*** Opening of RECORDS TO USE ***

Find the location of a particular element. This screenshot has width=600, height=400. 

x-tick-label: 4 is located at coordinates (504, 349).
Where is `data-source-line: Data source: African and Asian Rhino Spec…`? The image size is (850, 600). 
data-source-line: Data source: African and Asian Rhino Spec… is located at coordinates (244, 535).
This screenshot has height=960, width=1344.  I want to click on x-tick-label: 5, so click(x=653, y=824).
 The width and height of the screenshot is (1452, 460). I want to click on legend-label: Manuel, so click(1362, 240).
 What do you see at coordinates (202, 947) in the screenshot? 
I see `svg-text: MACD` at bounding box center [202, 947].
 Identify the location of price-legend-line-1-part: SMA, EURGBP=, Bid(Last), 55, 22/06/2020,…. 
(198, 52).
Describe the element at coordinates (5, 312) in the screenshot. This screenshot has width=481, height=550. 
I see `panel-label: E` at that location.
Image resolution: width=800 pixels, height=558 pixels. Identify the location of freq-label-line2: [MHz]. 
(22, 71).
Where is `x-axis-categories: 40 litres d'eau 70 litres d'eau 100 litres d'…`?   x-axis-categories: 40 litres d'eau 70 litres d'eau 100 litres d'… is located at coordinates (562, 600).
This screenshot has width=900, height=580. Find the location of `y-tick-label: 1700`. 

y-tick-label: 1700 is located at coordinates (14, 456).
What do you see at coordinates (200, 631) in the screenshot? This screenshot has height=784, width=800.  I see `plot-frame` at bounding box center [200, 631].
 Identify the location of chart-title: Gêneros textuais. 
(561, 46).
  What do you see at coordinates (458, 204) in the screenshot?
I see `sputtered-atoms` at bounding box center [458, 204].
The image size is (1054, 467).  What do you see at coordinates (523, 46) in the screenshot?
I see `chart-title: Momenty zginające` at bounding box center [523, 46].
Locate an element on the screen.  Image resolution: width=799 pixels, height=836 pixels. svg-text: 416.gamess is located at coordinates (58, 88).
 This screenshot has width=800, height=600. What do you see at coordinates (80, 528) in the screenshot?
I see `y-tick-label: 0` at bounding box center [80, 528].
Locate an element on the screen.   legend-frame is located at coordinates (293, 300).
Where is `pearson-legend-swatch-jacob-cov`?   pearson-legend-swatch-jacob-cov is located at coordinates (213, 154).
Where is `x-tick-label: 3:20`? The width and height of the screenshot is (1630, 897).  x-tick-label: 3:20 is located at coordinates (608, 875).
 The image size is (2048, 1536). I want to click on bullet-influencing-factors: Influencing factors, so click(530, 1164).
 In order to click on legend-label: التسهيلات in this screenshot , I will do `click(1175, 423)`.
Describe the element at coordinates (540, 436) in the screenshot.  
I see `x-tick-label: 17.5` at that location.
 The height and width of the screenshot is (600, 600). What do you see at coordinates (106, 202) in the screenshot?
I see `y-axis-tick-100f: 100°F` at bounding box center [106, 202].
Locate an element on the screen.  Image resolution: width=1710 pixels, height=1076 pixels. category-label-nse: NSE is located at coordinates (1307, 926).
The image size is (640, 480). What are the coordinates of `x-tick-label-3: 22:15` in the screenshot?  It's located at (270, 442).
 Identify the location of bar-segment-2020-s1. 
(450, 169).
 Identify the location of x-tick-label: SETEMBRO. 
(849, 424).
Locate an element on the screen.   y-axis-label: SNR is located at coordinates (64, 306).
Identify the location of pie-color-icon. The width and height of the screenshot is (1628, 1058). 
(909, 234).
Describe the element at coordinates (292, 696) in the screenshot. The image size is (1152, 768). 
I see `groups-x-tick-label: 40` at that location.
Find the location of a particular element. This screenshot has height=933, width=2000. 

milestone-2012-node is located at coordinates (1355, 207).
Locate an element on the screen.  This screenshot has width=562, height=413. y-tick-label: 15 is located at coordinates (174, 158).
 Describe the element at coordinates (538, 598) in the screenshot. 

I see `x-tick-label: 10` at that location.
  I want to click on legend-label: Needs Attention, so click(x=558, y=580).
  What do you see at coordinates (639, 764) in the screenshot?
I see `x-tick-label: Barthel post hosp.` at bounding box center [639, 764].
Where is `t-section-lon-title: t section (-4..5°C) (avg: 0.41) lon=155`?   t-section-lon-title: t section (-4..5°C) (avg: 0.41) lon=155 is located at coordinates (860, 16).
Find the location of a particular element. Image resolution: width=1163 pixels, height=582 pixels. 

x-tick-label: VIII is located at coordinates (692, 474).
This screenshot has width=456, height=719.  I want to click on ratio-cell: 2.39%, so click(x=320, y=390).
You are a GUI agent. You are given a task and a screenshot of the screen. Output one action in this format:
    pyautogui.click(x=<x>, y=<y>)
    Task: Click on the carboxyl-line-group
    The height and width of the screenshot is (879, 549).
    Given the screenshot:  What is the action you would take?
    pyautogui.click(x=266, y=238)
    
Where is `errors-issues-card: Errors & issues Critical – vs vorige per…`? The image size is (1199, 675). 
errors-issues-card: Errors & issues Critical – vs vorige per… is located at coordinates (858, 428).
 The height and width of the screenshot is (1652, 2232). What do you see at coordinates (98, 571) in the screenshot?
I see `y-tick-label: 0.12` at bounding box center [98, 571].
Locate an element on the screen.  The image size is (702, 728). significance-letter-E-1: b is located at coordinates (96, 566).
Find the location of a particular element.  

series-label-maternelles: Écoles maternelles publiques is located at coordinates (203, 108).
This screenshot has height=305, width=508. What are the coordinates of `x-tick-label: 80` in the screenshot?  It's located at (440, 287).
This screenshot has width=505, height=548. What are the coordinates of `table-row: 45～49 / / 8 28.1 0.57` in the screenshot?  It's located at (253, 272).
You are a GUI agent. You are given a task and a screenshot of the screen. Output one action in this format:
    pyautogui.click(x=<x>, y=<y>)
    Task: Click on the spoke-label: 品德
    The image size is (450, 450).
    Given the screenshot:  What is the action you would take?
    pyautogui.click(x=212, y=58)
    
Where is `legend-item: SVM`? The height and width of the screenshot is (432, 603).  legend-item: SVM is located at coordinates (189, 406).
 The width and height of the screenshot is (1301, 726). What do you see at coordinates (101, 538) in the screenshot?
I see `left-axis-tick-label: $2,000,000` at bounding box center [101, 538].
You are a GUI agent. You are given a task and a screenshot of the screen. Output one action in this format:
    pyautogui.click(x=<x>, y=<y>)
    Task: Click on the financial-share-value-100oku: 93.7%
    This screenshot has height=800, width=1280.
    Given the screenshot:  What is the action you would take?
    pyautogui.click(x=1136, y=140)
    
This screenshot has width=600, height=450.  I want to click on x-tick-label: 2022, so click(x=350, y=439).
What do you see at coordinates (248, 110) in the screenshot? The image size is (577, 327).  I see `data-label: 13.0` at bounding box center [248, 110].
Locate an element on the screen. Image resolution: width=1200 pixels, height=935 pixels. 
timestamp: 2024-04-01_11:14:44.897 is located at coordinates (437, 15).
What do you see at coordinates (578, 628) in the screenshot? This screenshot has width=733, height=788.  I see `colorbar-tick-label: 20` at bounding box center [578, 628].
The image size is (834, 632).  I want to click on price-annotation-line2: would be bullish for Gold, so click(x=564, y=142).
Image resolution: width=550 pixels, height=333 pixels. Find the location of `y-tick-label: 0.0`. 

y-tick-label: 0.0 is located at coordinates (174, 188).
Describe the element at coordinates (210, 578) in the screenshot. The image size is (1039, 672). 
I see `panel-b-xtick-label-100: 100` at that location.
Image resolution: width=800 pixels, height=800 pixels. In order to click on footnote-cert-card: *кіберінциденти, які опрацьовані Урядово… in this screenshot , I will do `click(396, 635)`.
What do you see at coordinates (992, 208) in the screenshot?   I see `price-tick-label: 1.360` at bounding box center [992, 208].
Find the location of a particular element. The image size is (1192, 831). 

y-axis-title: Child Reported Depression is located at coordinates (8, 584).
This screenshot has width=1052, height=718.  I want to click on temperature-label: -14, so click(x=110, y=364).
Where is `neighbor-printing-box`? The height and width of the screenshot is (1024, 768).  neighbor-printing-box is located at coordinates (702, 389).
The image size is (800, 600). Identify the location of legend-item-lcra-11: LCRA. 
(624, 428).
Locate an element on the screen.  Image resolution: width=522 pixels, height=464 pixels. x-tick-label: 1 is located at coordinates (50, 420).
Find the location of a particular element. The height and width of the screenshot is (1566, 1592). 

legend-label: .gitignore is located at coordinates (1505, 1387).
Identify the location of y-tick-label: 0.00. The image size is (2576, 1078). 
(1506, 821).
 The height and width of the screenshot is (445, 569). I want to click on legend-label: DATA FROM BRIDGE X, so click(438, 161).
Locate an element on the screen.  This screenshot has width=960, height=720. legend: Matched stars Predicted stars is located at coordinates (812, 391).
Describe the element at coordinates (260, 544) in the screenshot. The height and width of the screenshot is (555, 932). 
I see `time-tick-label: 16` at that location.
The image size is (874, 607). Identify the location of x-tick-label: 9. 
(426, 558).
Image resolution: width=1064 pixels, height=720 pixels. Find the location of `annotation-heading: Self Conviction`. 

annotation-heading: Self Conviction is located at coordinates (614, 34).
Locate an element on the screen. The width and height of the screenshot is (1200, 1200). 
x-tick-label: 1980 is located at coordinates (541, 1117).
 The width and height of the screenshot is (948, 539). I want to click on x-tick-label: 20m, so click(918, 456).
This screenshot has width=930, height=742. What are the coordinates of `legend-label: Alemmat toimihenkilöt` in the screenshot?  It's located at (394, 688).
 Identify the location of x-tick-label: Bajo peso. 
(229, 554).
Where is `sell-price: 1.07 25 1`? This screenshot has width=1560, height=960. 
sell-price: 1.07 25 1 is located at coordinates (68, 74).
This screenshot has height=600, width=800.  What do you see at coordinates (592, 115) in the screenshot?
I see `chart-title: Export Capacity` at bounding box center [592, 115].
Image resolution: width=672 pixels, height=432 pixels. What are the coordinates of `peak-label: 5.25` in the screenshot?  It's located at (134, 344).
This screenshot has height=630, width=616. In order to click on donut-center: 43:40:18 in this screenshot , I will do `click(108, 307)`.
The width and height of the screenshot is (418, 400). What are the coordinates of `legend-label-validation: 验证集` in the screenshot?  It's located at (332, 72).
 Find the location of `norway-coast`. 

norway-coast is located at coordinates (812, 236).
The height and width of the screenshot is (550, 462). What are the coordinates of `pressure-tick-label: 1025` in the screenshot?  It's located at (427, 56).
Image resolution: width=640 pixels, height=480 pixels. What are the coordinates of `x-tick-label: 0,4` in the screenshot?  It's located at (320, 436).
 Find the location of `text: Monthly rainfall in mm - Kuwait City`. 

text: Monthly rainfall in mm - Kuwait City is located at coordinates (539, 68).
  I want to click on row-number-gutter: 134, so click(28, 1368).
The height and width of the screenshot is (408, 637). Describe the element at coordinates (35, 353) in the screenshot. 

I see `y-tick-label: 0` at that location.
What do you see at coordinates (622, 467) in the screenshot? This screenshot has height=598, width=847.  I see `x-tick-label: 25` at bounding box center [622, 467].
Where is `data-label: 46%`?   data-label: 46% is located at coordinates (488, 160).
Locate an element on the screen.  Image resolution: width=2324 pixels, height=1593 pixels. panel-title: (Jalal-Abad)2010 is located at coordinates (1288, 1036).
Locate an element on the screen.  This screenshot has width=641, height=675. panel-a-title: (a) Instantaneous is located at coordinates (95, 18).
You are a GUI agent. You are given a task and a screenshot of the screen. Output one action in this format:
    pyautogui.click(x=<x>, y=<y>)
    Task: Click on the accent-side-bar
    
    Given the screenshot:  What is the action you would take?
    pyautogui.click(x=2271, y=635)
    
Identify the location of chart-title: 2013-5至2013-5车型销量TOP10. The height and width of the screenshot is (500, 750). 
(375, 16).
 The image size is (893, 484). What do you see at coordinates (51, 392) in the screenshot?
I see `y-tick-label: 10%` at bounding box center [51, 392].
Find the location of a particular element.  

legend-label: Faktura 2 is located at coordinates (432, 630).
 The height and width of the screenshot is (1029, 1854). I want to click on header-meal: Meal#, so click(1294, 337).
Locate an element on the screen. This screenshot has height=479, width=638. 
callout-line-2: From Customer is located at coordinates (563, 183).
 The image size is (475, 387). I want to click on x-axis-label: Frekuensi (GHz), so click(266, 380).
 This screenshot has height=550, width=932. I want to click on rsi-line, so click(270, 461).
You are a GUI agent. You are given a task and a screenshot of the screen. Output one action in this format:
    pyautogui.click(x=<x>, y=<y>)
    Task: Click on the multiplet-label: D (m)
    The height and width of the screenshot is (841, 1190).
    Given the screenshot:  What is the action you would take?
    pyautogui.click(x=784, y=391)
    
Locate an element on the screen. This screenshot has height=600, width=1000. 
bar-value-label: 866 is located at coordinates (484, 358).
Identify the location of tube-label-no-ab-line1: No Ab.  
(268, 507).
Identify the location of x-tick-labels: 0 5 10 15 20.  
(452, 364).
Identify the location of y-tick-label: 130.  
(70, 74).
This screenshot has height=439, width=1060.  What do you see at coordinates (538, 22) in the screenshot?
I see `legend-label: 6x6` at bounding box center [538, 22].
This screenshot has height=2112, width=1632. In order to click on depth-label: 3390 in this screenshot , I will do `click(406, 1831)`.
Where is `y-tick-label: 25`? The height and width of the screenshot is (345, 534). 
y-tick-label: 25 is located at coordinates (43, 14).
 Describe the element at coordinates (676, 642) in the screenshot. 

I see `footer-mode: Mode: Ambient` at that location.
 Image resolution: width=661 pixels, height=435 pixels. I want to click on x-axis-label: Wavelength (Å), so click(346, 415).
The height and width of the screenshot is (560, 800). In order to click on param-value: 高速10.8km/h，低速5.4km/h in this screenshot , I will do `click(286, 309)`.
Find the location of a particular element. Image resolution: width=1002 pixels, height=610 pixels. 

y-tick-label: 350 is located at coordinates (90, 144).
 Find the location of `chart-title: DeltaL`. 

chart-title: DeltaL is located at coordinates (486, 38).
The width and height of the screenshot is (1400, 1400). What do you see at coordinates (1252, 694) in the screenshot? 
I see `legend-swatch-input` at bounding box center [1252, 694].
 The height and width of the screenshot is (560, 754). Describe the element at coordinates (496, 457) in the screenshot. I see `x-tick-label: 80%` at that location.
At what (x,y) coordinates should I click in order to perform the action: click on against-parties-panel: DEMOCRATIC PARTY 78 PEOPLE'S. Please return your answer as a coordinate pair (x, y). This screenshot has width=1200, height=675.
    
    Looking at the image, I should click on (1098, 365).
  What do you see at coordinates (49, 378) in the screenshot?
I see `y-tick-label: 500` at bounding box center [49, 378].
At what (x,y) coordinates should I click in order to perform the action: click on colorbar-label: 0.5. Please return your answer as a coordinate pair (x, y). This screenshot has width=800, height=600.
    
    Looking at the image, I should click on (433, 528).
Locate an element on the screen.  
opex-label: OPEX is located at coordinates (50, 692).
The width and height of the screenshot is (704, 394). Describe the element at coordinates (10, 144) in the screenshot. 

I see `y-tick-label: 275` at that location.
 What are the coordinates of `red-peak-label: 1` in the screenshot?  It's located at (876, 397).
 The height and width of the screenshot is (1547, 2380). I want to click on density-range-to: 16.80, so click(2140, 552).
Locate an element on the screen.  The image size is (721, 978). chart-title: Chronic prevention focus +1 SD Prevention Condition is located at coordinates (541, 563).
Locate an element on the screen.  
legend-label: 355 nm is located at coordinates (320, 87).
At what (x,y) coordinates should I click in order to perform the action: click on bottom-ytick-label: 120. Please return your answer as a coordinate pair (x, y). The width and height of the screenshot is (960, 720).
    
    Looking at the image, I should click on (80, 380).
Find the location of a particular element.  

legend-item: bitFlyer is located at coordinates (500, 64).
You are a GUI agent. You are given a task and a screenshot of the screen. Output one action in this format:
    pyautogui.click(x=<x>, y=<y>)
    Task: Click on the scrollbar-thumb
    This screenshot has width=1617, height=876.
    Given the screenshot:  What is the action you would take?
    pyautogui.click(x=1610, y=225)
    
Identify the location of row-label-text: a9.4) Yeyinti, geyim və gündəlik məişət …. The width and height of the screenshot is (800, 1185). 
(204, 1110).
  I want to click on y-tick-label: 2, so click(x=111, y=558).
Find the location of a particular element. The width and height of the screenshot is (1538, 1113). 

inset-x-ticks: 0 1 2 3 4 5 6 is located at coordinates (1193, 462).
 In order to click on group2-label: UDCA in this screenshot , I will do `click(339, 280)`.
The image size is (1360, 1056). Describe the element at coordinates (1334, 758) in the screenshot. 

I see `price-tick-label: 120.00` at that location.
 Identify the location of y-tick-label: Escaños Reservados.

*** Close of RECORDS TO USE ***

TASK DETAILS – Copy out the lines of the listing above, from the line containing "coordinates (488, 160)." through the line containing "coordinates (1288, 1036).", with no changes.

RESPONSE BOX –
Where is `data-label: 46%`?   data-label: 46% is located at coordinates (488, 160).
Locate an element on the screen.  Image resolution: width=2324 pixels, height=1593 pixels. panel-title: (Jalal-Abad)2010 is located at coordinates (1288, 1036).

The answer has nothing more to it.